YÖNETİM DIŞI MEKANİZMALAR DEVREDE
Bu gelişmelere karşın ABD’nin, yönetimden ibaret olmadığını da eklemek gerekiyor. Bu noktada ABD’de liberal geleneğin güçlü olduğu, özellikle sivil toplum, medya, üniversiteler ağırlıklı olarak Demokrat Parti çizgisinde ve insan hakları ve demokratikleşme konusunda hala etkili. Hatta, bu kesimlerin yönetim yerine daha fazla sorumluluk, inisiyatif üstlenmesinin daha etkili olabileceği de düşünülüyor. Örneğin geçmişte, dünyadaki otoriter rejimleri ve insan hakları ihlallerini eleştiren ana akım Amerikan medyası artık eleştirileri aynı zamanda yönetime de yansıtıyor. Bu arada Kongre’den her iki partiye mensup 15 senatör bir mektup yayınlayarak “demokratik, insan haklarına ve hukukun üstünlüğüne saygılı bir dünyanın daha güvenli” olacağını vurgulayarak demokrasi ve insan hakları siyasetinin ABD dış politikasının ana eksenlerinden biri olması gerekiği yolunda bir çağrı yaptılar. Bu çerçevede öyle görünüyor ki, Kongre de geçmişe göre insan hakları konusunda daha önde olacak.

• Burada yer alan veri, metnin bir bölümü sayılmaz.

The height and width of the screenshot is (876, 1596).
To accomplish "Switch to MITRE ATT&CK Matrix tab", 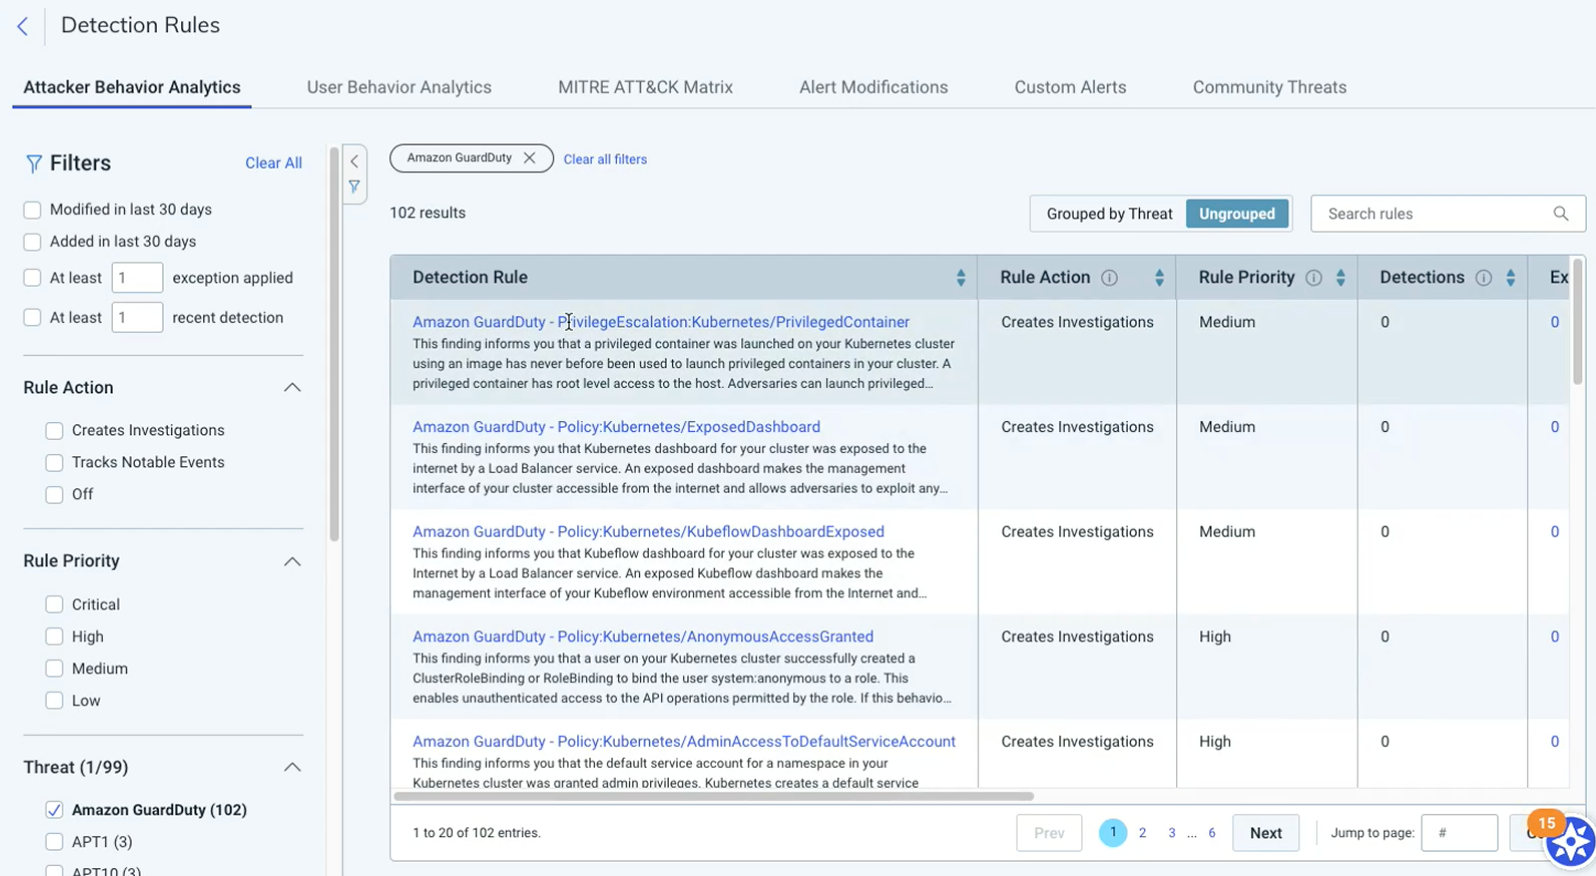I will (645, 88).
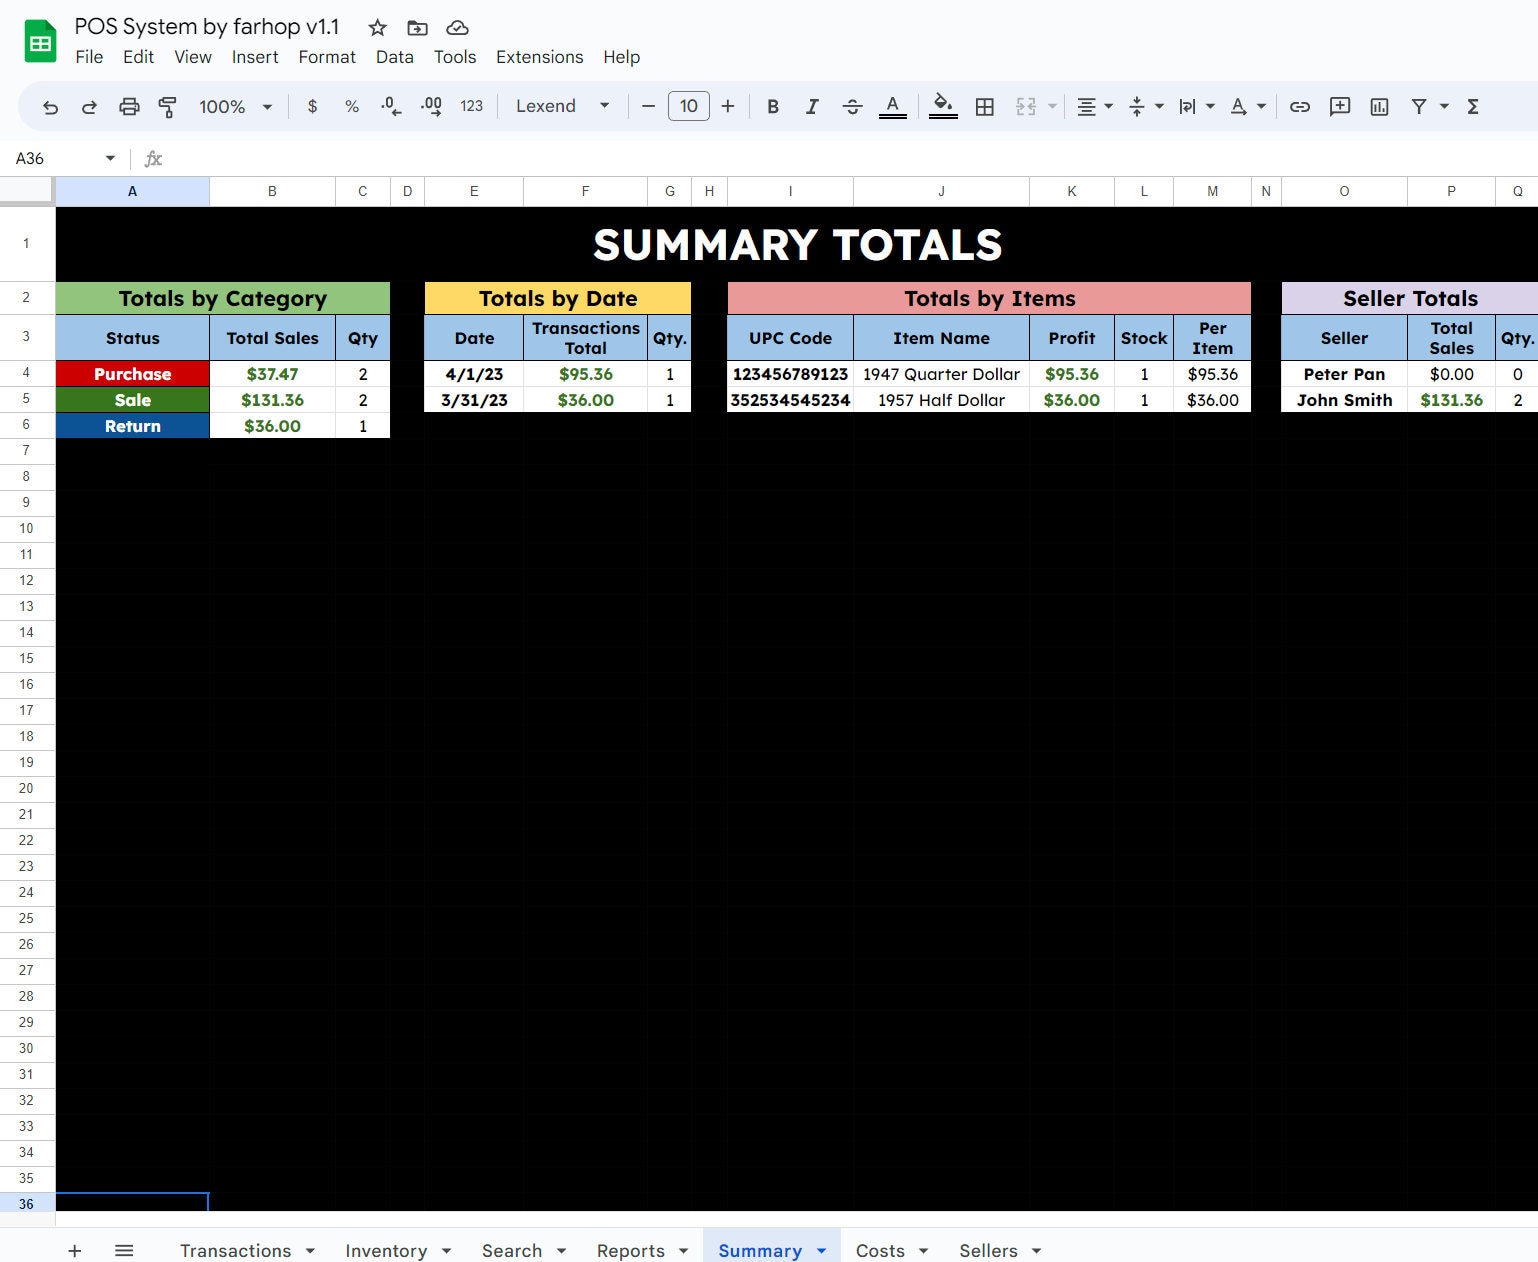Toggle italic formatting
Screen dimensions: 1538x1262
click(x=812, y=106)
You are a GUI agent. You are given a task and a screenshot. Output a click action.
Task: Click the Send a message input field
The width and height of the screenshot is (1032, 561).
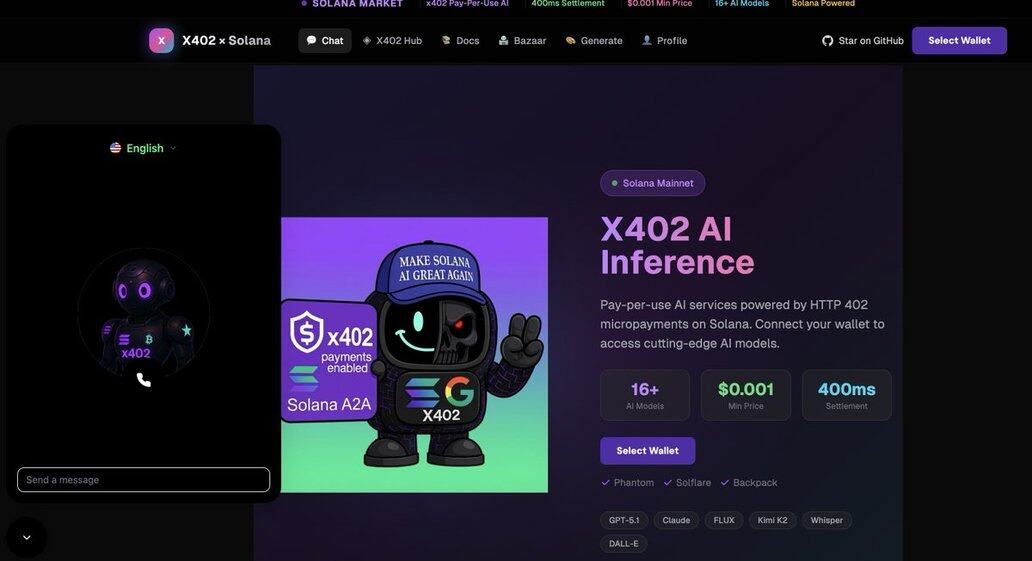point(143,479)
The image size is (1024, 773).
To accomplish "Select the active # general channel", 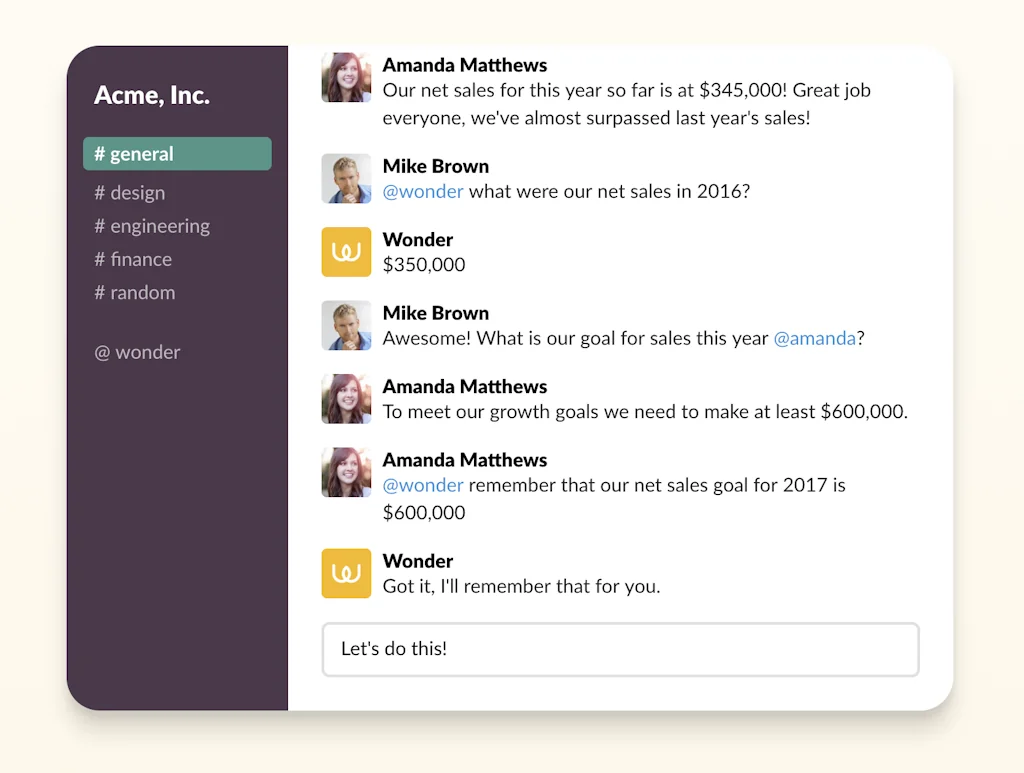I will (x=133, y=153).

İnsan hakları konusu küresel olarak gittikçe gerileyen demokratikleşmeyle birlikte sancılı bir dönemece girdi. Demokratikleşmeden geri çekilme ve otoriterliğin yükselişinin bir semptomu olarak içinden geçtiğimiz dönemde insan hakları konusunda da bir zemin kaybı yaşanmaya başlandı. Trump’ın ABD başkanı seçilmesinden sonra, onun Putin gibi otokratlara sempatiyle yaklaşması, gerektiğinde işkenceye başvuralabileceğini savunması, ana akım medyaya savaş açması gibi gelişmeler insan hakları ve demokratikleşme konusundaki gerilemenin iyice belirginleşmesi ve hegemonik merkezde de bir kayba uğradığının göstergesi olarak önem taşıyor. Bu gelişmeden özellikle demokrasi ve insan hakları geleneğinin zayıf olduğu, sivil toplumun yetersiz bulunduğu ülkeler daha fazla etkilenecekler, her yerde yerel otokratlar kendilerini daha güçlü, daha az sınırlanmış hissedecekler.